Nearly 16 million voters are called to the polls, Saturday, November 16, in Sri Lanka to elect their president.

Nearly five years after the election defeat of Mahinda Rajapaksa, her 70-year-old younger brother, Gotabaya, is competing with ruling party candidate Sajith Premadasa to lead the Sri Lankan state in the next five-year period.

A few hours before the start of the vote, gunmen opened fire on a convoy of hundreds of buses carrying Muslim voters, without casualties. In the Tamil majority zone in the north of the country, an electorate unfavorable to the Rajapaksa, police reported to the electoral commission illegal checkpoints in the army that could prevent voters from going to vote. The police also arrested 10 men suspected of "trying to create trouble".

The Rajapaksa clan

Retired lieutenant-colonel, Gotabaya Rajapaksa is for this election the representative of the powerful Rajapaksa family. The former soldier was one of the keystones of the regime of his brother Mahinda (2005-2015), prevented by the current Constitution from appearing, and his election would mark the return to the affairs of the siblings.

As the highest-ranking defense minister at the time, Gotabaya Rajapaksa was in fact commanding Sri Lankan armies during the crushing of the Tamil separatist rebellion in 2009. Some 40,000 Tamil civilians were killed in the course of the war. this ultimate offensive, according to human rights defenders, who accuse the Rajapaksa of war crimes.

The bloodbath marked the end of 37 years of civil war, which left 100,000 dead, and is worth the Rajapaksa to be worshiped within the Sinhala ethnic majority, but hated and feared by the Tamil minority which constitutes 15% 21.6 million Sri Lankans.

The posture of a strong man adopted by Gotabaya, who promises to fight against corruption and Islamist extremism in a nation traumatized by the jihadist attacks of April 21, which left 269 dead, earned him the nickname "Terminator" within from his family.

Gotabaya Rajapaksa is accused of denouncing, under the chairmanship of his brother, "death squads" who have taken on board white vans dozens of Tamils, political opponents or journalists. Some of their bodies were then thrown on the road, others were never found.
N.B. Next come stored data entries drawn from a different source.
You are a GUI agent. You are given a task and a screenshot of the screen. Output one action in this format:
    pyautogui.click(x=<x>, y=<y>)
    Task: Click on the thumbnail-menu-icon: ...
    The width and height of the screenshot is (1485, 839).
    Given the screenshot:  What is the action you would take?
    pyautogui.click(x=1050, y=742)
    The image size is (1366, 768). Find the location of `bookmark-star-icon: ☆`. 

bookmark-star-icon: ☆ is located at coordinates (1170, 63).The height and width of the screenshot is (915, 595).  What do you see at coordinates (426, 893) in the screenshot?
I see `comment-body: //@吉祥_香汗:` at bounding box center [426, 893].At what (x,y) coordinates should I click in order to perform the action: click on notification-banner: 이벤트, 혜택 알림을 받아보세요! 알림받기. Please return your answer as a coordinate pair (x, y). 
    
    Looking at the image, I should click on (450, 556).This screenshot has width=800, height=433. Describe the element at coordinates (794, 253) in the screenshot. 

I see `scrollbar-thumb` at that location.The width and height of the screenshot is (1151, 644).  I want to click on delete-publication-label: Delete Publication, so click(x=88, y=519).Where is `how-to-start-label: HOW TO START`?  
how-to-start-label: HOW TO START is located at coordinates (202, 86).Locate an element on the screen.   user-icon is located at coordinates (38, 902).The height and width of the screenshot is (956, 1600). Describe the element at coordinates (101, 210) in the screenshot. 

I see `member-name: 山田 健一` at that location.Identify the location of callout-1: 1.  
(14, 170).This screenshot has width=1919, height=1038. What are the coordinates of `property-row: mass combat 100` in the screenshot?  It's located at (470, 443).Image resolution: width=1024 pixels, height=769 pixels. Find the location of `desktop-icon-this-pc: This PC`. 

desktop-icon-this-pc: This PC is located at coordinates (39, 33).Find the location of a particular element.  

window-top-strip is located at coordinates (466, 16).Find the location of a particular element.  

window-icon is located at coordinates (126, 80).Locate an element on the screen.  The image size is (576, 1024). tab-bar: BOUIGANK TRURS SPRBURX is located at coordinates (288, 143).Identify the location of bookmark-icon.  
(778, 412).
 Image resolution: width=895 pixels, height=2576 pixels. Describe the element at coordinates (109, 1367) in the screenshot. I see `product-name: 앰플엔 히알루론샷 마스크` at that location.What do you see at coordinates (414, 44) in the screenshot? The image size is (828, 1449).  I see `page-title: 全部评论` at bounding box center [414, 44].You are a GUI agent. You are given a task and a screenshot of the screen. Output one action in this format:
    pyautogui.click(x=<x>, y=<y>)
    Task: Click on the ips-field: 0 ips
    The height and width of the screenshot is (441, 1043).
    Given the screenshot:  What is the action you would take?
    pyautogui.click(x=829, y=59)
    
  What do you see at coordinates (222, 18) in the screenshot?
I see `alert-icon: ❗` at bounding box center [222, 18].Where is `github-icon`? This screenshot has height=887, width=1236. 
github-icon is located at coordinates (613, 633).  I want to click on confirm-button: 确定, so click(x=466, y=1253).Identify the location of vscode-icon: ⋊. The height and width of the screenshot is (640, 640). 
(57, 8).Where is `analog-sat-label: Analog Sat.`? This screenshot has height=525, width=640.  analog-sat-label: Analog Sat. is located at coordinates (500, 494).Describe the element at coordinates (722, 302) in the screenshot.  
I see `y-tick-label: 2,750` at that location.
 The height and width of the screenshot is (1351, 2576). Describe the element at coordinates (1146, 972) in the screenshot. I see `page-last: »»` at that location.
Rajapaksa's return to power is also preoccupying neighboring India and Westerners because of the clan's proximity to China. Beijing lent billions of dollars to Sri Lanka during Mahinda Rajapaksa's two mandates for major infrastructure projects, a colossal debt that places this strategic Indian Ocean country in a position of dependence on Beijing. .

In contrast, his main rival, 52-year-old Sajith Premadasa, who was the son of a guerrilla-killed president in 1993, is a discreet politician who hopes to mobilize women's votes by promising to improve menstrual hygiene.

The results of this poll should be known Sunday or Monday if the score is tight.